Fig. 5 displays the TPR profiles of the fresh Ru-based catalysts. The broad peak in the range of 400–700 °C is attributed to the reduction of functional groups on the support. For the fresh Ru/SAC catalyst, it exhibits the peak at 183 °C together with a shoulder at 291 °C, which is attributed to the reduction of RuCl3 and RuO2, respectively.13,14,17,46 For the Ru/SAC-N catalysts, the two peaks shift to higher temperature and the peak intensity around 295 °C becomes stronger, with the maximum peak intensity corresponding to Ru/SAC-N700. The results suggesting that the N-dopants strengthen the interaction between the supports and RuO2 and RuCl3 species.


image file: c5ra23112d-f5.tif
Fig. 5 H2 TPR profiles of fresh catalysts: (a) Ru/SAC, (b) Ru/SAC-N600, (c) Ru/SAC-N700, (d) Ru/SAC-N800.

TPD is an effective technique to study the effects of N-dopants on the adsorption properties of reactants and the product on the Ru-based catalysts. Fig. 6 displays the C2H2, HCl and C2H3Cl TPD profiles of the Ru/SAC and Ru/SAC-N700. The peak area indicates the adsorption capacity and the desorption temperature reflects the adsorption strength. As shown in Fig. 6a, the HCl desorption temperature is 150 °C on Ru/SAC, 159 °C on Ru/SAC-N700, and the adsorption capacity of HCl on Ru/SAC-N700 is much larger than that on Ru/SAC. For another reactant C2H2, the catalyst Ru/SAC-N700 also shows larger adsorption capacity, comparing with Ru/SAC (Fig. 6b). The trend of TPD profile for the product C2H3Cl is opposite with that of C2H2 and HCl, i.e., the adsorption capacity for C2H3Cl on Ru/SAC-N700 is smaller than that on Ru/SAC (Fig. 6c). Therefore, N-dopants can enhance the adsorption of reactants and the desorption of the product, consequently results in higher catalytic activity of Ru/SAC-N700.


image file: c5ra23112d-f6.tif
Fig. 6 TPD profiles of the catalysts: (a) HCl-TPD, (b) C2H2-TPD, (c) C2H3Cl-TPD.

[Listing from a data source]
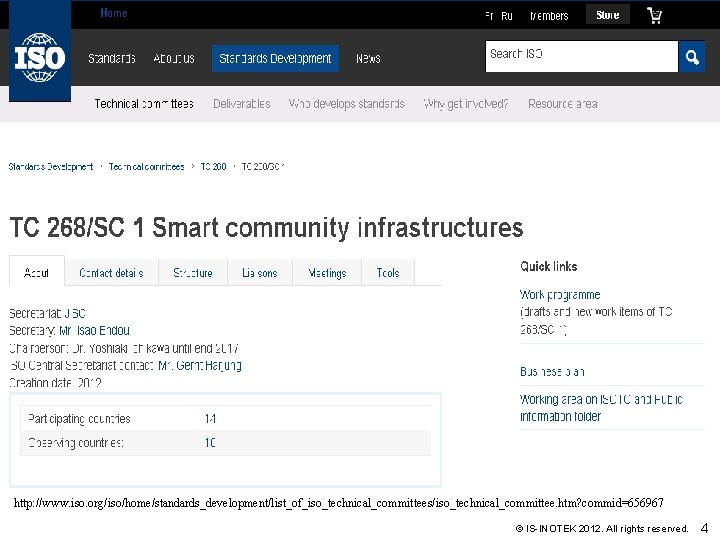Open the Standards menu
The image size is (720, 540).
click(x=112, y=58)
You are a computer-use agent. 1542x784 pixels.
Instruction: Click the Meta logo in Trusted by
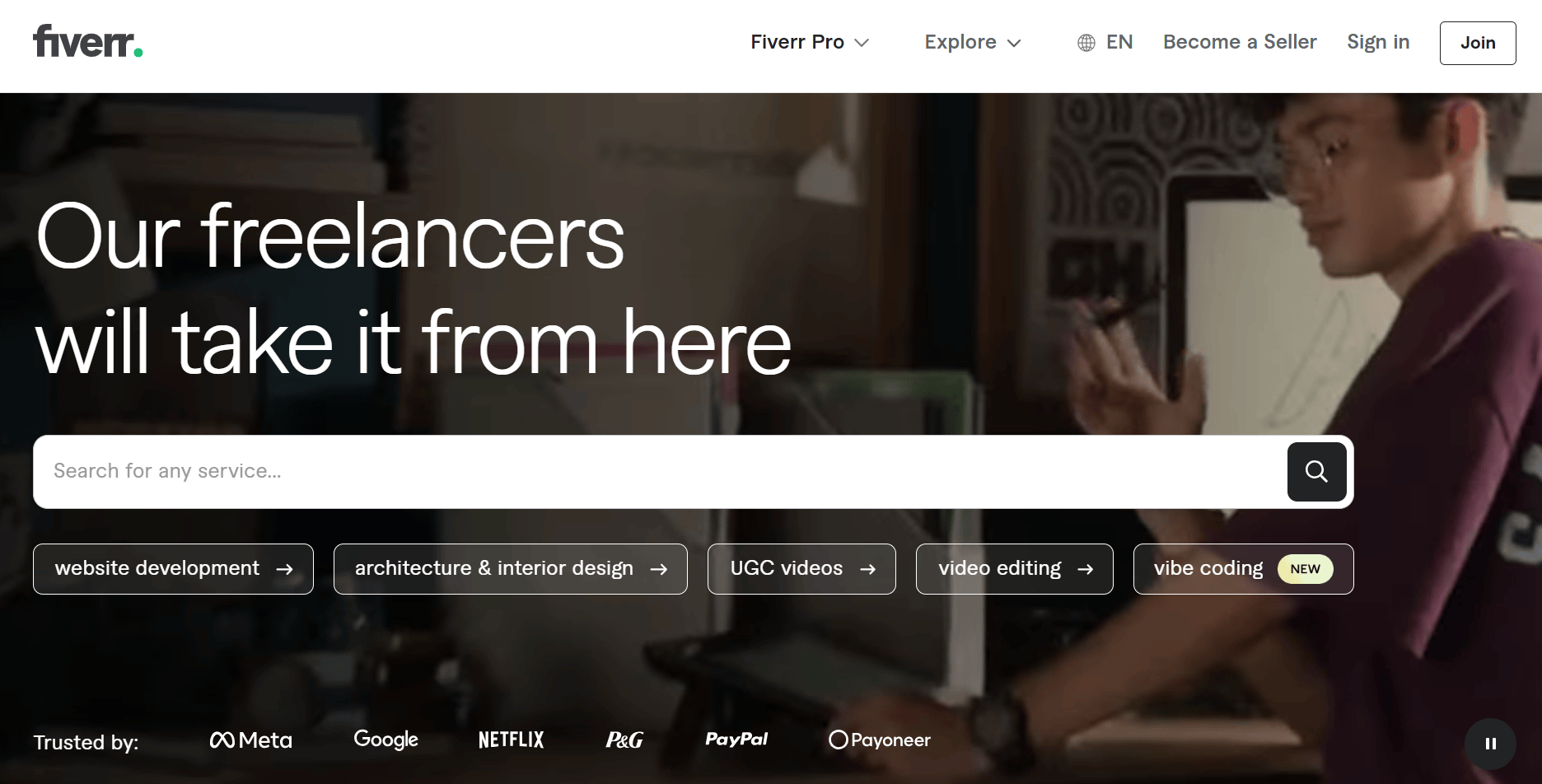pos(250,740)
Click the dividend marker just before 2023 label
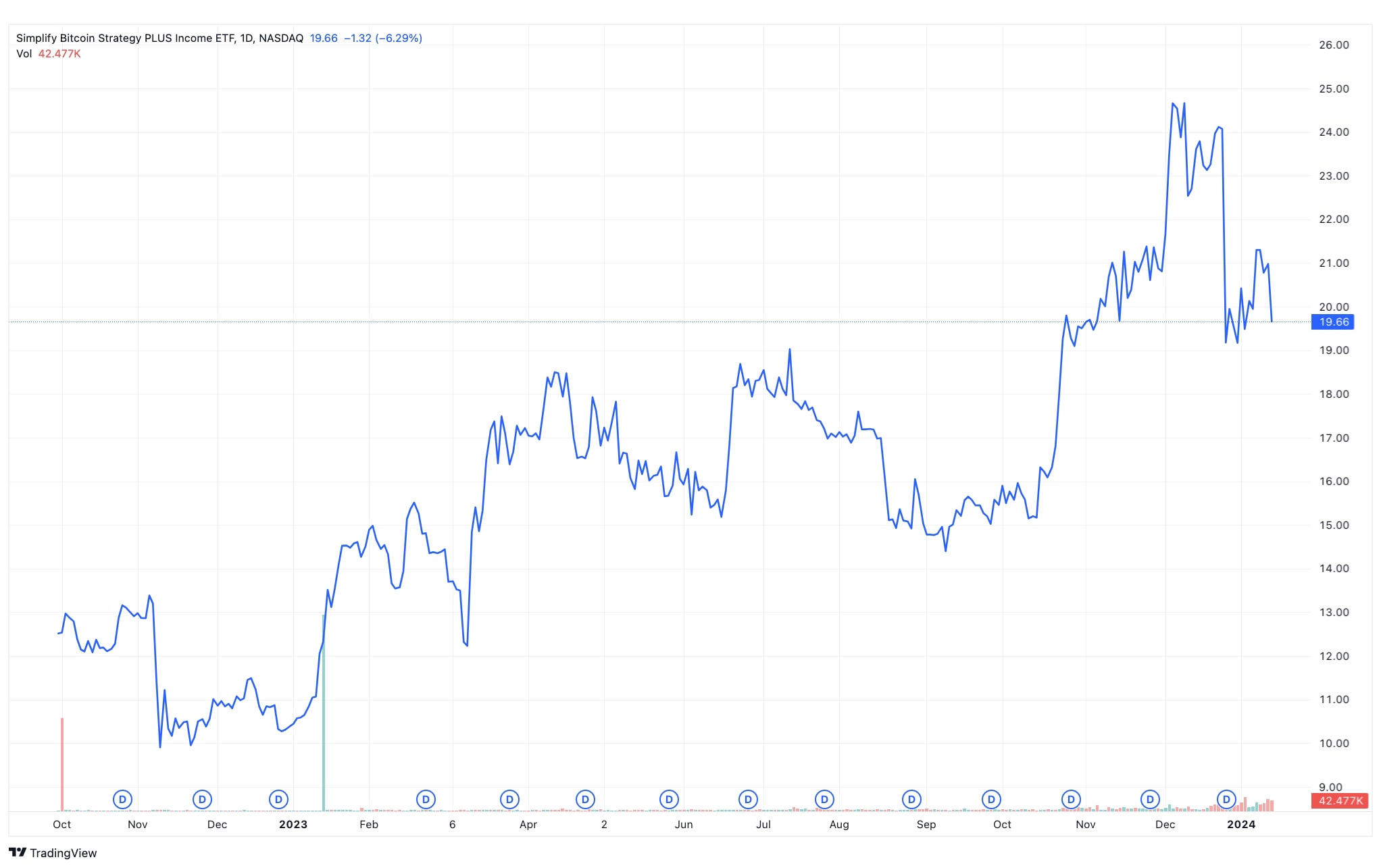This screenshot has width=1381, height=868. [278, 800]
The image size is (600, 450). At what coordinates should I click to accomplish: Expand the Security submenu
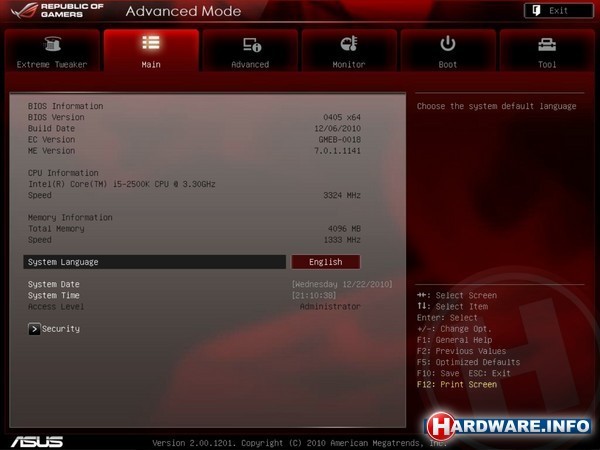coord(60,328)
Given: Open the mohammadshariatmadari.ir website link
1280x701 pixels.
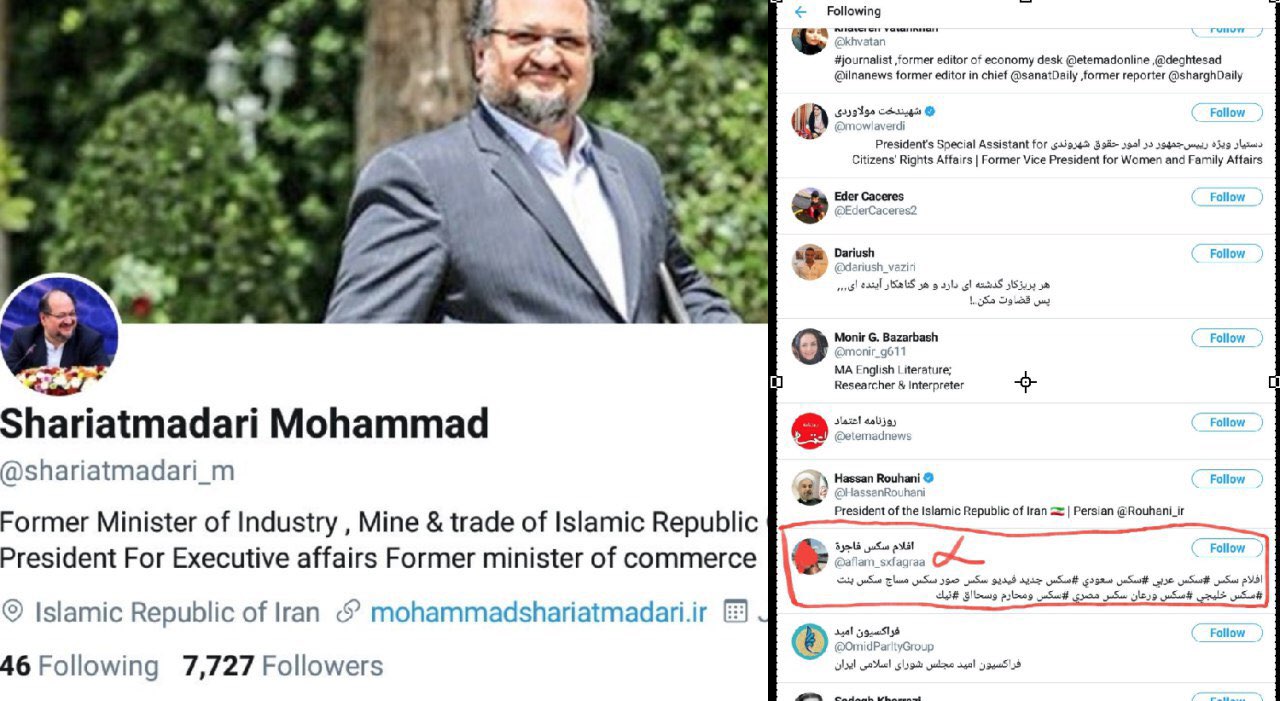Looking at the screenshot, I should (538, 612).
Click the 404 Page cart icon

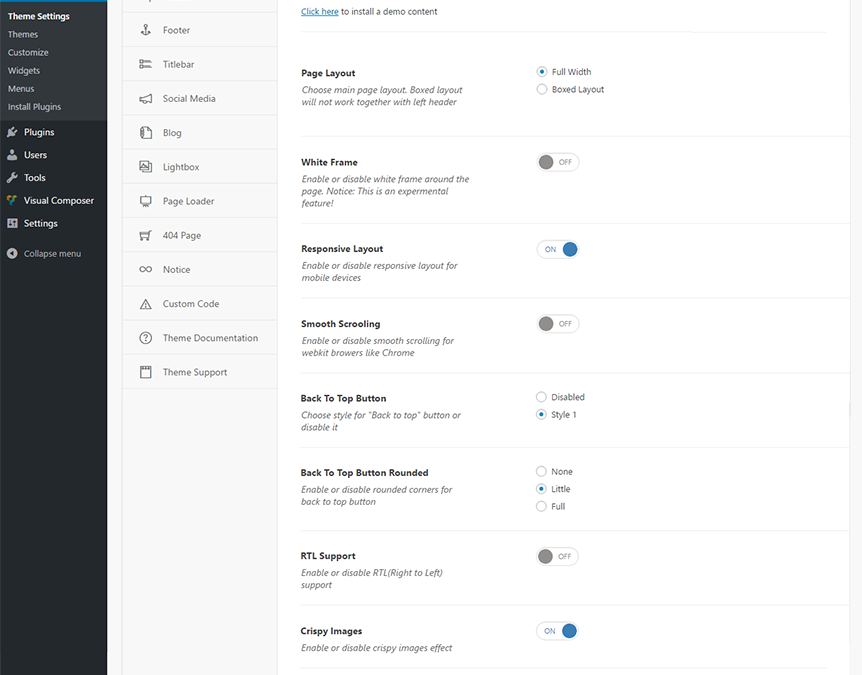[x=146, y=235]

Direction 1:
In the source extract, what is the HCl desorption temperature on Ru/SAC-N700?
Direction 2:
Rewrite the listing from the line containing "The image size is (600, 450)." through the end of the listing, substituting "Network" for "Security" and leaving everything else unchanged. Leave the pictures out of your answer.

Complete answer 1:
159 °C

Complete answer 2:
The image size is (600, 450). At what coordinates should I click to accomplish: Expand the Network submenu
coord(60,328)
Given: Open the mohammadshariatmadari.ir website link
1280x701 pixels.
Looking at the screenshot, I should (538, 612).
Click the 404 Page cart icon

[x=146, y=235]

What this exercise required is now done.